Лошади стояли без всадников, брошенные поводья спускались до земли; уши у лошадей были повернуты вперед, как будто они с любопытством прислушивались к разговору. Негр по имени Байрон, получивший рану, приложил к ней пальцы и посмотрел на кровь, затем вытер руку о широкий подол рубашки. Другой негр, которого звали Айрон, склонил голову набок, высунув розовый кончик языка, — с таким вниманием он сейчас следил за каждой деталью происходящего. Светловолосый парень потер голубые глаза и одернул одежду, как будто только что проснулся. Затем он с преувеличенным вниманием принялся разглядывать ноготь на указательном пальце левой руки. Ноготь был почти такой же длины, как и сам палец; некоторые люди отращивают такие ногти, чтобы резать ими масло и топленый жир или для других подобных целей.

Старик держал под прицелом всех троих и осматривал их разнообразное вооружение.

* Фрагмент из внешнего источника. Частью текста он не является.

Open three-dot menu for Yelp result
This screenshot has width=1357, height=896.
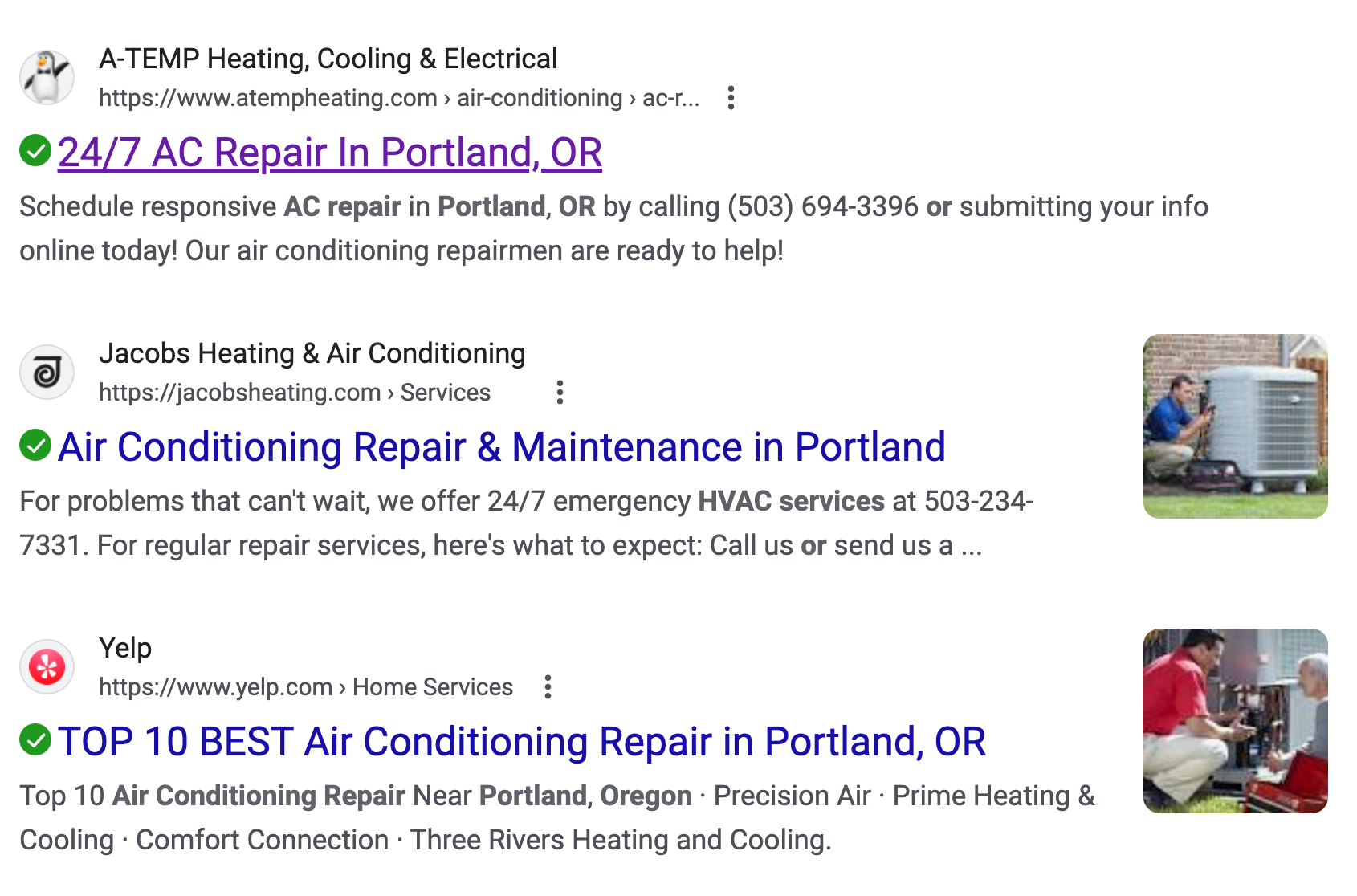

— Для чего этим ниггерам кавалерийские сабли? Поджаривать мясо над огнем? — спросил он у Тига.

Последовало долгое молчание, затем старик спросил:

— Зачем вы сюда приехали?

— Ты знаешь, — сказал Тиг. — Схватить дезертиров.

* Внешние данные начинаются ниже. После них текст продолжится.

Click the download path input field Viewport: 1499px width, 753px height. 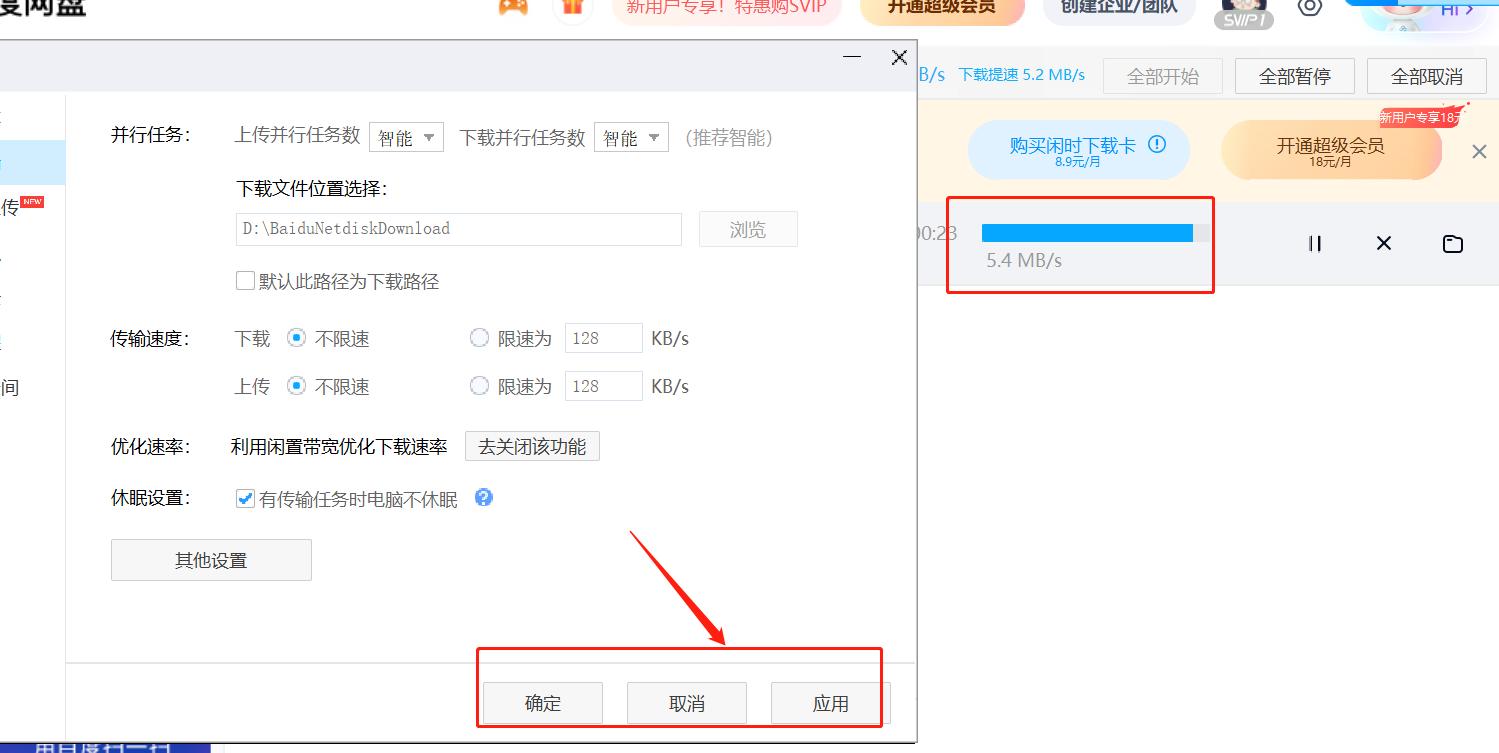(x=458, y=228)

— Они все ушли. Уже давно. Ушли в лес, где их трудно будет найти. Или пошли дальше в горы, чтобы покончить с армией и клятвой верности.

— Ах так. — Тиг прищурился. — Если я правильно тебя понял, нам лучше вернуться в город. Это ты хотел сказать?

— Если вернетесь, избавите и меня и себя от неприятностей.

— Не дождешься. Мы обязаны повесить тебя тоже, старая задница, — сказал Тиг. — Раз они ушли, ты не должен был встречать нас с оружием в руках.

В этот момент светловолосый парень бросился ничком на землю и крикнул:

— Царь царей!

В тот самый момент, когда внимание старика отвлеклось на парня, Айрон размахнулся с неожиданной для его комплекции ловкостью и ударил старика кулаком в лицо. И сразу же выбил ружье из его рук. Старик упал на спину, его шляпа свалилась в грязь. Айрон шагнул к нему, поднял ружье и обрушил на него; он бил его до тех пор, пока приклад не отлетел, затем он продолжал бить его одним стволом. Спустя какое-то время старик все еще лежал на дороге. Он был в сознании, но во взгляде его сквозило недоумение. Из его уха текло что-то, напоминающее красную подливку.

Байрон сплюнул и вытер кровь на подбородке, затем вытащил саблю, приставил ее конец под висячий подбородок старика и стал нажимать до тех пор, пока не выпустил ручеек крови, равный своему собственному.

— Поджаривать мясо над огнем, — повторил он.

— Оставь его, — сказал Айрон. — Теперь от него никакого вреда.

У обоих, несмотря на их габариты, был тонкий резкий голос, поднимающийся до высоты птичьего щебета.